The natural process of digestion is already underway in the kitchen. In Ayurveda, Chi, life force energy, or 'the vibe' is called "Prana." In the tradition of India, the Prana of the cook is very important. It is said to affect the quality of the food. Throughout the world, most everyone feels that way about their mom's home cooked meals. There's a natural connection between mother and child. The Chinese and Indians would view that as a similar energetic quality that resonates with all family members.

Discerning How Much Prana is In Food

In China and India, the amount of Prana in their herbs is very important. Vast sums of money are paid for the highest quality herbs--those that are saturated with Prana. Commonly, in the West, marijuana is the herb in which good quality is held in high esteem. Food with little Prana is like straw. Food saturated with Prana is like lush, fresh grass.
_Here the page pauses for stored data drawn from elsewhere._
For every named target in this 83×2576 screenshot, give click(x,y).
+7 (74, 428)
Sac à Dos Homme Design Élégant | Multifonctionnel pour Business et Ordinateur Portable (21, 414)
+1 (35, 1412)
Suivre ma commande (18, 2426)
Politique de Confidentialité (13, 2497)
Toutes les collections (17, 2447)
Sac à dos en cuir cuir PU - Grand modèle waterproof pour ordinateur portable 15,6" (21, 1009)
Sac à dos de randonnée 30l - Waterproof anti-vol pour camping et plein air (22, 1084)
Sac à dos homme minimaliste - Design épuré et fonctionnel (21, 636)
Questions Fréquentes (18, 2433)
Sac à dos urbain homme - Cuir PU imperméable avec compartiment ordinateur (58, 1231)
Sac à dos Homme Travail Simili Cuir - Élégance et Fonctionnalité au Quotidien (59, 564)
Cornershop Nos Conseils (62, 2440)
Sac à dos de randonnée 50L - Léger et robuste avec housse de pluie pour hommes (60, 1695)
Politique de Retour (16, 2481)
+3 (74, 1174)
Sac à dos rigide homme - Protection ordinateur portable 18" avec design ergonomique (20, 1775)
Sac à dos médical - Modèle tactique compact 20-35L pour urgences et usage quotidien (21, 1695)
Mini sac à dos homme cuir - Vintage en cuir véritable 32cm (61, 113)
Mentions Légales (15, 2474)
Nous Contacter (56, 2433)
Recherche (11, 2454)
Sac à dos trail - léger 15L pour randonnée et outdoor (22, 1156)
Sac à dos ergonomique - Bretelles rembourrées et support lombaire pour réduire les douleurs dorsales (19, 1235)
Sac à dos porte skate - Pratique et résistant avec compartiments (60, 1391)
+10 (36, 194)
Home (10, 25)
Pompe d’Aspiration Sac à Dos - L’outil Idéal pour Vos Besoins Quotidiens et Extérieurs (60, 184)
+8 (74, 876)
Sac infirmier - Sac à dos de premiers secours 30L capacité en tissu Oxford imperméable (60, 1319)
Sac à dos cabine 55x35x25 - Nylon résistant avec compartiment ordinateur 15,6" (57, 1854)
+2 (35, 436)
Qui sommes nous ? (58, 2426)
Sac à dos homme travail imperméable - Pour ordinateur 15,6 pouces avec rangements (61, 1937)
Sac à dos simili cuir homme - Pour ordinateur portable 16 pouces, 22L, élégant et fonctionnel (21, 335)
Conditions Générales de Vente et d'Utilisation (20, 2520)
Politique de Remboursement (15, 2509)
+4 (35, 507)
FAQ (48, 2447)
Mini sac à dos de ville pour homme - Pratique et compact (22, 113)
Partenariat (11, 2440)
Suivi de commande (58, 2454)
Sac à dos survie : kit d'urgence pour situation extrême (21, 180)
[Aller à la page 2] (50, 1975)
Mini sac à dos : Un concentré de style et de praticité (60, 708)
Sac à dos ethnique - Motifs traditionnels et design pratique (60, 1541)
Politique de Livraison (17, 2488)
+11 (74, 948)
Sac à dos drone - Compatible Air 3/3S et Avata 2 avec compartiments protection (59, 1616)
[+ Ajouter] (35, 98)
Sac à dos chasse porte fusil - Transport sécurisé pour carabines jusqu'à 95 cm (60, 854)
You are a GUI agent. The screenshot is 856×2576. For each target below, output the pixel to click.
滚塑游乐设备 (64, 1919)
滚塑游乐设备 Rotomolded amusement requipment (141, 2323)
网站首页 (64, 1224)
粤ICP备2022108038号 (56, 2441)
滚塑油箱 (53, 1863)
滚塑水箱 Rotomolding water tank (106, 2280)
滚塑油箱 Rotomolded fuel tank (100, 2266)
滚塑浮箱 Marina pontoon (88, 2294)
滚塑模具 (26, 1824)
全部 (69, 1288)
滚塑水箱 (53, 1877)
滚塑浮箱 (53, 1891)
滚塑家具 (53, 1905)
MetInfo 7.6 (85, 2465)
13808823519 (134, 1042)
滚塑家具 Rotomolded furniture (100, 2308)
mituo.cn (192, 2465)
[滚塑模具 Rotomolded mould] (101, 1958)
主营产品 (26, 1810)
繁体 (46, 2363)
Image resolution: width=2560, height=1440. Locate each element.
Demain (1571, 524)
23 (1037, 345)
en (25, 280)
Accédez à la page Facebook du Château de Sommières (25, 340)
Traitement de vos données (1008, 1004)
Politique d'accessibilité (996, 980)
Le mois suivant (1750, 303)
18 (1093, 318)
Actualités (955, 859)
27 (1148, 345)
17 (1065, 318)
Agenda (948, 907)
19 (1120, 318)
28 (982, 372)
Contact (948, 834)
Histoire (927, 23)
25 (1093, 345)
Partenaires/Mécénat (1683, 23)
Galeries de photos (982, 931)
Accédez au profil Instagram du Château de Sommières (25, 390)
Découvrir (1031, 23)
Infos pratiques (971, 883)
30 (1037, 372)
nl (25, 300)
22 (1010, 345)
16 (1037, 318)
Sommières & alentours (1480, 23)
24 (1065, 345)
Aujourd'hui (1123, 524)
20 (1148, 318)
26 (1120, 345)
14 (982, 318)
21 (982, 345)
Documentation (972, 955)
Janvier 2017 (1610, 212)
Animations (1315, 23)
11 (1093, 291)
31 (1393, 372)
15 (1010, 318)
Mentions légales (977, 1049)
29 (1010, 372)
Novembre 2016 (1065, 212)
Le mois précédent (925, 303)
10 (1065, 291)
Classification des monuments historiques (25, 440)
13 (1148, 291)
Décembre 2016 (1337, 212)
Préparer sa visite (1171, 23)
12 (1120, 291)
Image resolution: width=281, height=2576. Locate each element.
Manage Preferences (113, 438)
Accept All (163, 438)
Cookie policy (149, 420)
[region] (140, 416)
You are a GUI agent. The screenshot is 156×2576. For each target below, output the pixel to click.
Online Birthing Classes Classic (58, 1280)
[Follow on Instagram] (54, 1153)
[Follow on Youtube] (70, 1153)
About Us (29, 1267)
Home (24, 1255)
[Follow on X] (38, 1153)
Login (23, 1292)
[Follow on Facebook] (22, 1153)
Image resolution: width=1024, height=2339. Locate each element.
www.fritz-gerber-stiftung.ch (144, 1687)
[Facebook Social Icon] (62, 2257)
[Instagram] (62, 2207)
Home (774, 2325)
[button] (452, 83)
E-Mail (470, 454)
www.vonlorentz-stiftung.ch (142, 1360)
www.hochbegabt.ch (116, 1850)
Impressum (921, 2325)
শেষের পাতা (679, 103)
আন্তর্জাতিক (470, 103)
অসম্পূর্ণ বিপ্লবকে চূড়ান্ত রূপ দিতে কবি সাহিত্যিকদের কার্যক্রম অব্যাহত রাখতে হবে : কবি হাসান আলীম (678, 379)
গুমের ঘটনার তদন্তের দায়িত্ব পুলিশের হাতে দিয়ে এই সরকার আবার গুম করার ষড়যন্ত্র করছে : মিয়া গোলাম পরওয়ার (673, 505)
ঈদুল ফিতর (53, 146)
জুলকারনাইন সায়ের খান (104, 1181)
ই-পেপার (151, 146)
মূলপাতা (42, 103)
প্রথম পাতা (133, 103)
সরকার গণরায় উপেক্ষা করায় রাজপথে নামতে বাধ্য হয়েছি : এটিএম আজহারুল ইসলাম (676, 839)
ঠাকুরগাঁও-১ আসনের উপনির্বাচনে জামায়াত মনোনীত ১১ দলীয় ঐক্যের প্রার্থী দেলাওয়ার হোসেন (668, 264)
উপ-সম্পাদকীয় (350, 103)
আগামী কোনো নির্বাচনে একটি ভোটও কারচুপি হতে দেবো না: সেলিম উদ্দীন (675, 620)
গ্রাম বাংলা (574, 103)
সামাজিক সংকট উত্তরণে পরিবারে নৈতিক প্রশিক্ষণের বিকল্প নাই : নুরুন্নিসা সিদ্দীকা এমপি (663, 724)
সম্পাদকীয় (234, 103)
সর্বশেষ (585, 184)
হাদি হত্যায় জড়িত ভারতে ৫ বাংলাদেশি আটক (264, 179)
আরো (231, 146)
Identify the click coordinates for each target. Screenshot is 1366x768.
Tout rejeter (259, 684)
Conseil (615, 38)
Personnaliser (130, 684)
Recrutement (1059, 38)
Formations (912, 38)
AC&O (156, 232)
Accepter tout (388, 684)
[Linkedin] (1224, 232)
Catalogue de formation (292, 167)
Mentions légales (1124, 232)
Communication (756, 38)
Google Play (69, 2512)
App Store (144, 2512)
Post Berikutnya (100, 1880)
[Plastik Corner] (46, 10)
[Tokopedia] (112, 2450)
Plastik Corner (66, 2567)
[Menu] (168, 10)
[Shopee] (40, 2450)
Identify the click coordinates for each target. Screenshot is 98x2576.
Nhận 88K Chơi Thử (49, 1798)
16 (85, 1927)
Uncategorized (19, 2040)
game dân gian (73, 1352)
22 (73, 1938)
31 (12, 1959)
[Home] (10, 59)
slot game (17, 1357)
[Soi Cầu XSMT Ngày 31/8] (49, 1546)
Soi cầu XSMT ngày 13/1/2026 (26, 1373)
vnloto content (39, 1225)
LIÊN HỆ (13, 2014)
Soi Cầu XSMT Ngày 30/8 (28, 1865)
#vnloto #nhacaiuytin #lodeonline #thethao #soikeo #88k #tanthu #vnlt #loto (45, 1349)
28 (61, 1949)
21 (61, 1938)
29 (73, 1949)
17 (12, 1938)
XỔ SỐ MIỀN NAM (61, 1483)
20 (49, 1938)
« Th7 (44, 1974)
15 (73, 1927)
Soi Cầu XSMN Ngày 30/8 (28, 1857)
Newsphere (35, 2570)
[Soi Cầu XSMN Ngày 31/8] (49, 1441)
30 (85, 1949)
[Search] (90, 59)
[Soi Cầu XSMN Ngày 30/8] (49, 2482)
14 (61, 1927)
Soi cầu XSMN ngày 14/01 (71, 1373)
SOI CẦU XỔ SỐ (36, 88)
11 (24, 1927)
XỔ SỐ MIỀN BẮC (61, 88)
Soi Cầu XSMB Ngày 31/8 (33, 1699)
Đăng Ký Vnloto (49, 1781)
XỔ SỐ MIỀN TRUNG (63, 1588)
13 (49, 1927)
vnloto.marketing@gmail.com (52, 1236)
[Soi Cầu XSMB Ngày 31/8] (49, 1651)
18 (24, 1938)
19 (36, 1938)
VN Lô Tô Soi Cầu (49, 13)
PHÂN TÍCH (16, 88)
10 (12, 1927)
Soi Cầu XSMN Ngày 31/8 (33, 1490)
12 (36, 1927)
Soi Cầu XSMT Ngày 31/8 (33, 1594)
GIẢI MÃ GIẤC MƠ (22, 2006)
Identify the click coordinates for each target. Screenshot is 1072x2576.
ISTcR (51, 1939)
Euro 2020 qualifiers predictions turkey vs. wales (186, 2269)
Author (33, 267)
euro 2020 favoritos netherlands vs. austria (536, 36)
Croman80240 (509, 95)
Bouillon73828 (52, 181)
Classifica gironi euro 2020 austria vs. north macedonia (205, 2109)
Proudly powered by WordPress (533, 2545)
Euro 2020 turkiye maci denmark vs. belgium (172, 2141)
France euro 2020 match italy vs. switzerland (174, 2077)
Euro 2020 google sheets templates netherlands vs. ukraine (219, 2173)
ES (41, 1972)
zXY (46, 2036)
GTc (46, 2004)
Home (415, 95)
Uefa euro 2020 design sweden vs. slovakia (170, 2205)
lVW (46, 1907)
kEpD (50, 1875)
With hand food, we can relish, savor, and rejoice through the unification of our energy with that of the food, creating an experience of deep satisfaction.

The vibrant feel, smell, and taste of fresh ripe fruit is an experience common to everyone. Call it what you like (Chi, Prana, or energy), the experience is as undeniable as a lush field of grass, the beauty of a flower at its peak, or the fresh bouquet of just picked herbs. All of them radiate an exquisite feeling that feeds the soul as well as the body.

We love hand food because we feel the food's energy. It doesn't matter if the energy can be detected with a machine or not. The experience is proof enough that energy of food is real. The word "energy" simply names the experience we all relish as we, with our hands, merge and commune our energy with the energy of our food.